Robin Hood strategy doesn't always work: sometimes everyone loses (photo: flickr/janetmck)

Robin Hood strategy doesn’t always work: sometimes everyone loses (photo: flickr/janetmck)

On the subject of the ill-fated EU transaction tax, it is of little comfort that, seven minutes ago, the FT reported a study commissioned by the City of London Corporation which came — according to the FT article at least — to the same conclusions we have come to here in February.

This study says the cost of funding for businesses and governments in Europe will go up, because investors will want compensation for the higher cost of trading and the lower liquidity. It estimates that the cost of funding for the UK government alone would rise by more than 10% of what the entire tax construct is expected to bring in Europe-wide.

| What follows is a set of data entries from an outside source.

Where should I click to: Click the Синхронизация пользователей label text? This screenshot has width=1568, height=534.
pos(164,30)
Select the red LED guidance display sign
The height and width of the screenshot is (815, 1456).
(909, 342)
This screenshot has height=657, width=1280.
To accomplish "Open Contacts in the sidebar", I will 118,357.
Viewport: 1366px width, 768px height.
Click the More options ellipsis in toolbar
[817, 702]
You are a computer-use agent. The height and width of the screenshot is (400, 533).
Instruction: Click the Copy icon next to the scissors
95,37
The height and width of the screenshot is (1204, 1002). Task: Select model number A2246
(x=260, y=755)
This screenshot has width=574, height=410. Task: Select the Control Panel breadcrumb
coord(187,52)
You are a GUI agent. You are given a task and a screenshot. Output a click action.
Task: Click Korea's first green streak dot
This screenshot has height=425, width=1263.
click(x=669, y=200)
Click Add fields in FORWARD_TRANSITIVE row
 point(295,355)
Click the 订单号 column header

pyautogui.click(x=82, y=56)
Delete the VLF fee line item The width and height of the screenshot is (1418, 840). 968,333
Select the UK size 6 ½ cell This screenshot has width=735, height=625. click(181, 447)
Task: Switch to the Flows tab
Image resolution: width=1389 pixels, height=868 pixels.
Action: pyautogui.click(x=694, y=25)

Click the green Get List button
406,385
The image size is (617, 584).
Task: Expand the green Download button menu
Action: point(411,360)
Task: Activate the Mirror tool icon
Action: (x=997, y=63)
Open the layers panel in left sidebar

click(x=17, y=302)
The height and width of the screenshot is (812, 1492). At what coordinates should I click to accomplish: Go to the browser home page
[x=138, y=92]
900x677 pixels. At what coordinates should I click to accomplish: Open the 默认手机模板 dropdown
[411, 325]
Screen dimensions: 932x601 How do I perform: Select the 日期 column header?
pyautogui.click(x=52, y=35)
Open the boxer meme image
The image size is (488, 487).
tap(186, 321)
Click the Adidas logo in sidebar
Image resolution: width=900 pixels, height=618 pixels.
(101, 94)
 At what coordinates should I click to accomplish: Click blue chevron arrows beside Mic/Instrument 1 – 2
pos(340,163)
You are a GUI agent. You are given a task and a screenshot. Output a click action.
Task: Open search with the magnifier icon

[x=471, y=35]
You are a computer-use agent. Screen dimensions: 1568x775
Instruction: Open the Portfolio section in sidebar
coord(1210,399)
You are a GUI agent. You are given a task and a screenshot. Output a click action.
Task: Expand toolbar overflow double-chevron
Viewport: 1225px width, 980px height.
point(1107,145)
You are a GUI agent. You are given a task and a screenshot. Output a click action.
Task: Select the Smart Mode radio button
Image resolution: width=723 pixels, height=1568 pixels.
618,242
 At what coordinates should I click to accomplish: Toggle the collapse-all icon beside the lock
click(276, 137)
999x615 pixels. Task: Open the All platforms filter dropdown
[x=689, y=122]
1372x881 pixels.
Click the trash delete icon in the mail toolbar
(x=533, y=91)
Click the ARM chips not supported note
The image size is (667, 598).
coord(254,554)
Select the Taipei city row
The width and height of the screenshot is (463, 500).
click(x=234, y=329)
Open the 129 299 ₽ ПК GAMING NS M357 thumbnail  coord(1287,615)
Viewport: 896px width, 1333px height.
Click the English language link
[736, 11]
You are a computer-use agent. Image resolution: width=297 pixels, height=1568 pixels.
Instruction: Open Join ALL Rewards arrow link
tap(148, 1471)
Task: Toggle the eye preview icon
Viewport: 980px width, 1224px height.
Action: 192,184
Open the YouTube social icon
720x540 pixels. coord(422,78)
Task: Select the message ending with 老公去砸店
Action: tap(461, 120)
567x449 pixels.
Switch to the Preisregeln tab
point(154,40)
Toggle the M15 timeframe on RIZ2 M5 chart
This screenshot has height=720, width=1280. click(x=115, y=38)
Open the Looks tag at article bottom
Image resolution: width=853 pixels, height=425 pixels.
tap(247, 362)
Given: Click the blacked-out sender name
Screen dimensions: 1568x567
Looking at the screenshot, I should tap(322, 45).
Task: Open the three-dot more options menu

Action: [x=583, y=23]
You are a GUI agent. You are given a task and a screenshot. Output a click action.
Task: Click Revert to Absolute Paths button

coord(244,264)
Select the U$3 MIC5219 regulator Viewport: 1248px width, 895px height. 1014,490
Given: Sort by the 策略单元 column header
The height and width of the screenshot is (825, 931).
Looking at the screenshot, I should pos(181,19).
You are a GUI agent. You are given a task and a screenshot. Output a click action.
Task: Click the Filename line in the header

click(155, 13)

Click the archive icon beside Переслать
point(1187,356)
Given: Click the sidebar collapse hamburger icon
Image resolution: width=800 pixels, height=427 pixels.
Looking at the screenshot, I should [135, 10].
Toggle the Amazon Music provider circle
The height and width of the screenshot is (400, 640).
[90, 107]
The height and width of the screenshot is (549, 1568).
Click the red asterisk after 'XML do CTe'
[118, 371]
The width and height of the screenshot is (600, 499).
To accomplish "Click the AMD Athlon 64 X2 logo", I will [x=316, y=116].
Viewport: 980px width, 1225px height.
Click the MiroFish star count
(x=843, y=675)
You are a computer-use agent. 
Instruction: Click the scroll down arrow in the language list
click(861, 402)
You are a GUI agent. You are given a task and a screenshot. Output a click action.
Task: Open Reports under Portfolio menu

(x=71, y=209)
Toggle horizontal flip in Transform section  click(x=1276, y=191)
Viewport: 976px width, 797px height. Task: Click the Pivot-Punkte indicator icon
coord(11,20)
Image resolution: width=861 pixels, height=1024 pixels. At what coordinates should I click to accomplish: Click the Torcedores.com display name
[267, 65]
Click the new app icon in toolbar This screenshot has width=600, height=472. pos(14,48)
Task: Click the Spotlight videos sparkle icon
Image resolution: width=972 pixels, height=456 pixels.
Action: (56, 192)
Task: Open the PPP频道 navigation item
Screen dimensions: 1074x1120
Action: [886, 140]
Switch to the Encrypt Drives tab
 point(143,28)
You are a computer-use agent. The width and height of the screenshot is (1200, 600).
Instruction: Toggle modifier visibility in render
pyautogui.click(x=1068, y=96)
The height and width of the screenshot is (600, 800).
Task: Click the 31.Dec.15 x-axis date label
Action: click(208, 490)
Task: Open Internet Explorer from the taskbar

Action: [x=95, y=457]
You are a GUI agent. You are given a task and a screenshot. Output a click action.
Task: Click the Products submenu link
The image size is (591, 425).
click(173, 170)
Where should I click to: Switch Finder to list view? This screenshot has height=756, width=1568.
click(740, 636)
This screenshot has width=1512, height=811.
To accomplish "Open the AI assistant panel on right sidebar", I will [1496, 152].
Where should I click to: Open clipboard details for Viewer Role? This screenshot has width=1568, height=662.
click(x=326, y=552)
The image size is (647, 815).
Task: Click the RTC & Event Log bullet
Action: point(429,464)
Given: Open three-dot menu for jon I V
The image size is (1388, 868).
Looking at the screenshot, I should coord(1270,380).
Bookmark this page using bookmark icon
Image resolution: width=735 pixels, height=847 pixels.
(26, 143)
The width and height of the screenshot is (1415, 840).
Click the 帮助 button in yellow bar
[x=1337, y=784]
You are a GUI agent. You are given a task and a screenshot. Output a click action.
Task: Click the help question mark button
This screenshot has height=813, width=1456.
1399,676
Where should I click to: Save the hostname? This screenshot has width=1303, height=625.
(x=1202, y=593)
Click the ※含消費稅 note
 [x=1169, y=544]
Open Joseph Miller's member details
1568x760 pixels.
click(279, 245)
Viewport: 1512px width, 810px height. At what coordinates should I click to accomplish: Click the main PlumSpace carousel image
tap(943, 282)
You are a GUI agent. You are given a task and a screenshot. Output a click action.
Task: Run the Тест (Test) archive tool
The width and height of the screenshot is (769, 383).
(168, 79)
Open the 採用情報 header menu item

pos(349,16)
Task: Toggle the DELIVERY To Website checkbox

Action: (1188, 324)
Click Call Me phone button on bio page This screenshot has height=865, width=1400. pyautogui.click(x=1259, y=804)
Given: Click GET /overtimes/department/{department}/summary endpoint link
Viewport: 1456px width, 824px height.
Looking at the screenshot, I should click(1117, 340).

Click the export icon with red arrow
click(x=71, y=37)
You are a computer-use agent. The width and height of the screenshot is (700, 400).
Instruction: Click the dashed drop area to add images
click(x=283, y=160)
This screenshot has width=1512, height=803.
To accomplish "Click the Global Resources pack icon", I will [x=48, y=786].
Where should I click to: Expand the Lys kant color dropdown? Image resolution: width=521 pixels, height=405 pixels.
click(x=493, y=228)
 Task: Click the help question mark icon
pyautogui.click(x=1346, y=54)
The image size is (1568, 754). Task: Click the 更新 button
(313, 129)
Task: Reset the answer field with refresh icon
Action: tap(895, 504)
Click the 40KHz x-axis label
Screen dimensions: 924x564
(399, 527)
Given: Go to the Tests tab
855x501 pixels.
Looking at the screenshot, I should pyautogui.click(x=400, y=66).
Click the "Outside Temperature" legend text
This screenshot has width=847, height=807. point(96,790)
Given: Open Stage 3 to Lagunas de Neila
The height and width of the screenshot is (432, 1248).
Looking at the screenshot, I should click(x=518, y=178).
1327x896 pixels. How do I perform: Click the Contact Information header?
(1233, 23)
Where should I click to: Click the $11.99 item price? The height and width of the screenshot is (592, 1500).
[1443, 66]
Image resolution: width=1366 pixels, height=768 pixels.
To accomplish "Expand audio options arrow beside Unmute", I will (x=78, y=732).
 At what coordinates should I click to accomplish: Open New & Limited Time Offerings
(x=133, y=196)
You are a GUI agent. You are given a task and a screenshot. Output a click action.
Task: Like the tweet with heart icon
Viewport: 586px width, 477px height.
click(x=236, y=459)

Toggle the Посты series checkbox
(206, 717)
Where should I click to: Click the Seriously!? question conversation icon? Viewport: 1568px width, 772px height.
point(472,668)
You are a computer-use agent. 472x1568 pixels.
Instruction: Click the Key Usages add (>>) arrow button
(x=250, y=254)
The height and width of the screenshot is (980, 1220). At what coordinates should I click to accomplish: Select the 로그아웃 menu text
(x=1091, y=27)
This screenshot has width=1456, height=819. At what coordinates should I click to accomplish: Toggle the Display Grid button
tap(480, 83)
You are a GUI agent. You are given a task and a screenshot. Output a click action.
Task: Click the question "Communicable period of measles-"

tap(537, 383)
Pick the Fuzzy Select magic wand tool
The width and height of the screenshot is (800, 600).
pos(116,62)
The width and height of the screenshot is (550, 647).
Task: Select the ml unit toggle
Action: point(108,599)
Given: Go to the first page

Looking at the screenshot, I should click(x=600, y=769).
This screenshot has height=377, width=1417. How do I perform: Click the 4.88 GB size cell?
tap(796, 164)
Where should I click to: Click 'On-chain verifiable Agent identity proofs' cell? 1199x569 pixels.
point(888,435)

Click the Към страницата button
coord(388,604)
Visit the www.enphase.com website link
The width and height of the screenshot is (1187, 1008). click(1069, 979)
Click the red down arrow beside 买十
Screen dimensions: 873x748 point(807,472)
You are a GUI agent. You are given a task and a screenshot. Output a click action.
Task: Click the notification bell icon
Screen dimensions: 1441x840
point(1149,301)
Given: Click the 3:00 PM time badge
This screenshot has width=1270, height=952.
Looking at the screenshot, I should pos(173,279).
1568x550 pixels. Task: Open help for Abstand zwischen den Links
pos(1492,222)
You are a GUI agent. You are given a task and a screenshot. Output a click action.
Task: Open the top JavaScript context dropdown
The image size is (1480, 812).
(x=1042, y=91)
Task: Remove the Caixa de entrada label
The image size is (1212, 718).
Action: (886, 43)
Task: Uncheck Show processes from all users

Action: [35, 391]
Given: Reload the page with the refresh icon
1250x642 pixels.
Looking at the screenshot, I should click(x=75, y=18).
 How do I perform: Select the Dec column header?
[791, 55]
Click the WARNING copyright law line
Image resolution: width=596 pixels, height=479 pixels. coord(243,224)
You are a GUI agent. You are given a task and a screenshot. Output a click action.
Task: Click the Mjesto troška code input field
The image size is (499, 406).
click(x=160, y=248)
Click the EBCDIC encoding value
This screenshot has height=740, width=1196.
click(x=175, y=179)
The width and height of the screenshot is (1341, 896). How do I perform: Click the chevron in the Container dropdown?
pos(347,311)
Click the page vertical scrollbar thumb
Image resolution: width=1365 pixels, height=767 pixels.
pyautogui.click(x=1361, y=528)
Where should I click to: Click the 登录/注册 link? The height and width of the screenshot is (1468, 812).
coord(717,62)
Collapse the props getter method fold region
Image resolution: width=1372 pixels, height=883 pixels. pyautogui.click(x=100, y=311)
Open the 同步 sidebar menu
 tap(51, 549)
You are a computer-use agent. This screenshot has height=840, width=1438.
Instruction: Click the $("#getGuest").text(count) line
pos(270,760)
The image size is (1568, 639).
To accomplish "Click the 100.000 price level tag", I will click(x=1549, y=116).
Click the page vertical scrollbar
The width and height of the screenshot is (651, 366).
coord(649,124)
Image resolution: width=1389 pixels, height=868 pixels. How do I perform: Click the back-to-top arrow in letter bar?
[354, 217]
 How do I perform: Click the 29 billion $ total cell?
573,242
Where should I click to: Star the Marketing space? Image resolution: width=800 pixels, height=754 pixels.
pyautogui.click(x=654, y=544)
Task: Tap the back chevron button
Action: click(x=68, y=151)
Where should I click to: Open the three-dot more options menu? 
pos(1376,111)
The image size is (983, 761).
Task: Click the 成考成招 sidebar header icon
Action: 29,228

European governments in the EU-11 who have signed up to this tax will be affected much more, and businesses in aggregate even more still. Now that we have these calculations, and the current experiences of the early starters Hungary, Italy, and France, we can say with some confidence what this is:

  1. A tax that costs governments alone more than it is projected to raise in revenue, and
  2. Which has reduced liquidity, or has driven trading off-shore (it really did, where it has been introduced, by almost one half)
  3. Which therefore raises less than half the projected amounts where it has been introduced so far. In fact, in Sweden, where the experiment ran for a lot longer in the 80’s, the eventual revenue was less than 1/10th of what had been expected, plus it reduced revenues from capital gains tax to such a degree as to more than nullify the Tobin tax revenue altogether, even before increases in government borrowing rates are factored in (the paper by Marion Wrobel is almost 20 years old, but still an excellent and exhaustive study of international examples).
  4. Which will hurt real business (and not necessarily financial ones) in the same way as it hurts governments
  5. Which raises heckles globally (you probably know about the US, Asia, but read also what the House of Lords had to say about it today) because of the unreasonable expectation that entities wholly unaffiliated with the EU may have to pay it and overseas governments will spend money enforcing a tax they don’t benefit from.
  6. which, even in the EU’s own calculations, will lower pension incomes by 8% (page 10 of this link), and thereby open a much wider hole than one could ever dream to fix.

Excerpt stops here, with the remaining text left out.